### ESERCIZI PROPOSTI
[1] Citi fedelmente il brano sulla politica della scienza da "Vannevar Bush non" a "modello non regge.".
[2] Elenchi tutte le persone indicate per nome nel brano sulla politica della scienza.
[3] Risponda alle seguenti domande sul brano sulla politica della scienza:
(a) In quale data il Presidente Truman pone il veto al National Science Foundation Act?
(b) A Los Alamos, a chi spetta l'ultima parola nella collaborazione tra scienziati e militari?
(c) A che cosa deve rinunciare la scienza quando diventa un'attività con una forte proiezione sociale?

Vannevar Bush non comprende che, cambiando la scala delle risorse in gioco e il luogo ove si prendono le decisioni scientifiche rilevanti (non più la comunità scientifica, ma la società nel suo complesso pur nella sua articolazione democratica), il modello non regge.
Non comprende che in sede civile vale quello che è già successo a Los Alamos: nella collaborazione strategica tra scienziati e militari l’ultima parola non ce l’ha la direzione scientifica, che risponde solo alla comunità scientifica (Robert Oppenheimer), ma la direzione militare (Leslie Groves), che risponde al Presidente eletto degli Stati Uniti d’America.
E, infatti, il 6 agosto 1947 il Presidente degli Stati Uniti d’America, Harry S. Truman, pone il veto al National Science Foundation Act. Motivandolo col fatto che un’agenzia governata in maniera del tutto indipendente dalla comunità scientifica si separa dal controllo del popolo creando una crepa nel processo democratico.
Se la scienza assume un ruolo strategico nello sviluppo economico, militare e civile di un’intera società, e la società le conferisce ampio spazio e ampie risorse, insomma se si riscrivono su basi nuove i rapporti tra scienza e società, risulta velleitaria la pretesa di totale indipendenza da parte della comunità scientifica. Se la scienza diventa un’attività con una forte proiezione sociale, deve rinunciare alle mura protettive dell’antica torre d’avorio e deve mettersi in gioco. Deve accettare che le decisioni rilevanti sulle sue stesse modalità la politica della scienza siano prese in compartecipazione con gruppi di non esperti. Deve accettare che l’ultima parola spetti alla politica.

### ESTRATTI DEI DATI
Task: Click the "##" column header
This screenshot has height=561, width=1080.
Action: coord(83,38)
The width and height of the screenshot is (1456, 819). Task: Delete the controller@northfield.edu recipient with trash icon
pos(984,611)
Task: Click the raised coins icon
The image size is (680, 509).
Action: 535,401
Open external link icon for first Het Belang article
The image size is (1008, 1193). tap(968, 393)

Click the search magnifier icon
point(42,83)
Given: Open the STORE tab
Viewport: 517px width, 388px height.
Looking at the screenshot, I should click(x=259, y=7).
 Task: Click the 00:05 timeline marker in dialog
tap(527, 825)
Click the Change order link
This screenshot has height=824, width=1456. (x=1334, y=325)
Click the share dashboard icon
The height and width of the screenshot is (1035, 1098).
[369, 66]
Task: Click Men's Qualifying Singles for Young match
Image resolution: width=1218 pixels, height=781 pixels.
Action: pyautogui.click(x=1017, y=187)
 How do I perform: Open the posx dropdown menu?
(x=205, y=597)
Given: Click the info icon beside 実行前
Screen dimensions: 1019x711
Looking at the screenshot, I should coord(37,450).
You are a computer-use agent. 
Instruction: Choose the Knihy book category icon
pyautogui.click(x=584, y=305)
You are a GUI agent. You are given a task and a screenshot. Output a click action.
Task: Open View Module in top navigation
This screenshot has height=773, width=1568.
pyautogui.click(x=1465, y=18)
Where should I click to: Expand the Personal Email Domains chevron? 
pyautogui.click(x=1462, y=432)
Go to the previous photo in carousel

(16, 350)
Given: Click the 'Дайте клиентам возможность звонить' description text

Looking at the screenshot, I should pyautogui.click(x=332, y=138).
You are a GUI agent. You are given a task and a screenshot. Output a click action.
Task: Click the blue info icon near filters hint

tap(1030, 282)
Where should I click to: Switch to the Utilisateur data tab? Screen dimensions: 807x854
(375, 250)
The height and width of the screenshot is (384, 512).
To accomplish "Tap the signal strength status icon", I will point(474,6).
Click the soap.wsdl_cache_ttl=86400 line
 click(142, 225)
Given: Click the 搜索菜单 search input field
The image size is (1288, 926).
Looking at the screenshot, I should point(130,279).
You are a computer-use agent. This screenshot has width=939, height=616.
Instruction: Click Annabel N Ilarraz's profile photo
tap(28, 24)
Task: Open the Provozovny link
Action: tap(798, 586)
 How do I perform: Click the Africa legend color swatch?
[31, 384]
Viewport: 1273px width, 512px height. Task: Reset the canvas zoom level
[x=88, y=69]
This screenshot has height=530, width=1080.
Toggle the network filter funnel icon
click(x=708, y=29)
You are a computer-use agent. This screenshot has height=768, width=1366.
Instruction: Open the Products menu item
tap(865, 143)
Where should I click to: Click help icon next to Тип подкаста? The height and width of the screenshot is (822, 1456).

### SOLUZIONI
[1]
Vannevar Bush non comprende che, cambiando la scala delle risorse in gioco e il luogo ove si prendono le decisioni scientifiche rilevanti (non più la comunità scientifica, ma la società nel suo complesso pur nella sua articolazione democratica), il modello non regge.

[2] Vannevar Bush, Robert Oppenheimer, Leslie Groves, Harry S. Truman

[3]
(a) Il 6 agosto 1947.
(b) Alla direzione militare (Leslie Groves).
(c) Alle mura protettive dell'antica torre d'avorio.